É esse idoso frágil e alquebrado que, com determinação feroz, percorre o país inteiro atrás de quatro possíveis Rudy Kurlanders: ex-oficiais nazistas que, de posse da identidade de vítimas do Holocausto, emigraram para os Estados Unidos e tiveram vidas longas e confortáveis, sem qualquer tipo de expiação por seus crimes.

Trata-se do tipo de material que faria Atom Egoyan (ou Spike Lee) suspirar, e o cineasta de origem egípcia o utiliza para entregar algumas de suas cenas mais memoráveis desde Ararat: o encontro angustiante com o primeiro Rudy, o engano quase fatal com o segundo, a longa e memorável sequência final. Pode-se argumentar que o roteiro é pouco sutil, explicando demais certas coisas que seria melhor deixar quietas: a última cena, em que Landau revela que sabia de tudo, é o pior exemplo.
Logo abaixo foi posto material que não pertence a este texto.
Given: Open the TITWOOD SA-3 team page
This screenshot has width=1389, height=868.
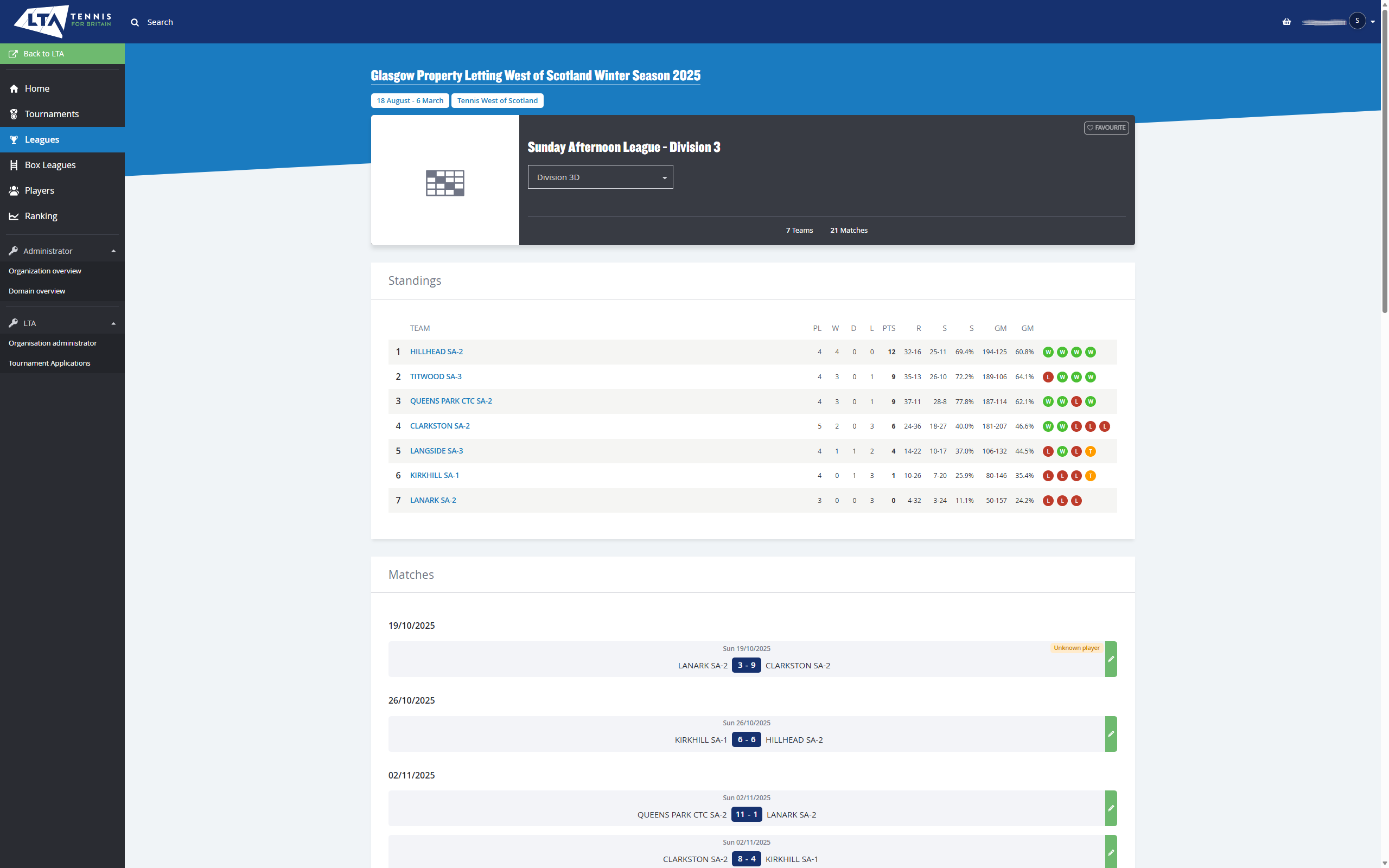Looking at the screenshot, I should (436, 376).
Mas, em outros momentos, os instintos de Egoyan funcionam maravilhosamente: o uso inteligente do som, como no confronto entre Zev e John Kurlander (Dean Norris, de Breaking Bad e Under the Dome), e metáforas visuais certeiras, como o espelho d’água e a represa sendo demolida.

O elenco está à altura do diretor e do protagonista Plummer – o que você já percebeu, pela quantidade de elogios nos últimos parágrafos. Mas ainda há espaço para o veterano, esse sim obscuro, Jürgen Prochnow (all the way desde Duna, de David Lynch, 1984). Infelizmente, Prochnow, que tem um papel crucial na trama, sofre com a maquiagem equivocada, lembrando o Armie Hammer de J. Edgar (2011) – se não chega a parecer o sobrevivente de um incêndio, como naquele filme, a pesada camada de pele e rugas sobre o rosto do ator prejudica o impacto dramático de um dos pontos culminantes do filme.
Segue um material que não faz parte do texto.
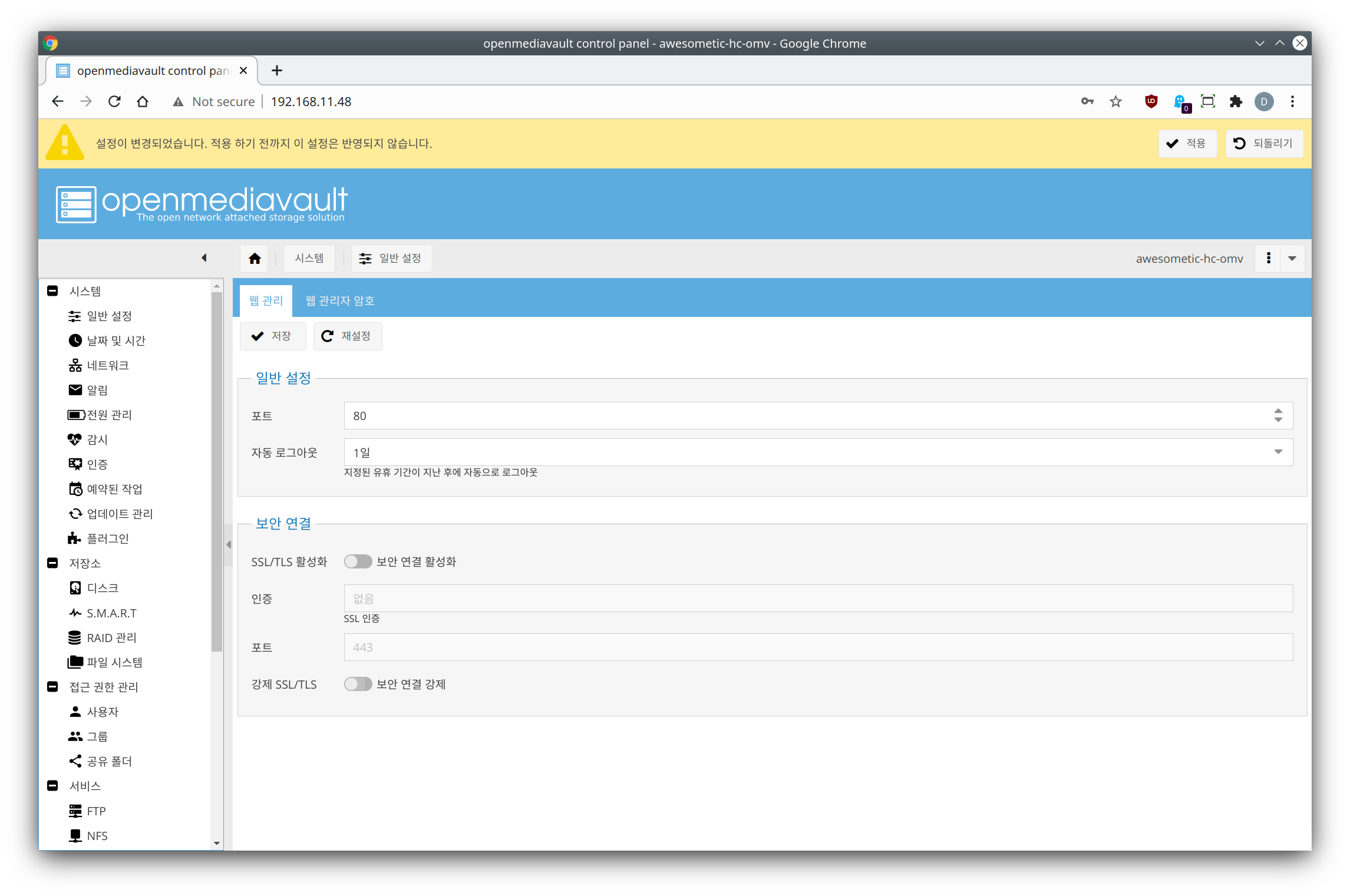
Task: Toggle the 강제 SSL/TLS switch
Action: click(358, 684)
São defeitos menores, diante da inteligência e eficácia da concepção de Egoyan. E há duas coisas em Memórias Secretas que estão acima de críticas: o trabalho de Christopher Plummer, no mesmo nível superlativo de sua fase recente, mas com um papel à altura de seu vasto arsenal (pense em cenas como a primeira vez em que ele ouve sobre a morte da mulher, ou o diálogo na cama do hospital); e toda a sequência do segundo Rudy. Eis o momento mais contundente do filme: em poucos minutos, a persistência do ódio, o fascínio exercido por símbolos de violência e massacres, e a transformação da civilidade em ódio, numa simples mudança de perspectiva. Não é, ainda, o melhor de que Egoyan é capaz – mas é um passo (ou retorno) decisivo nessa direção.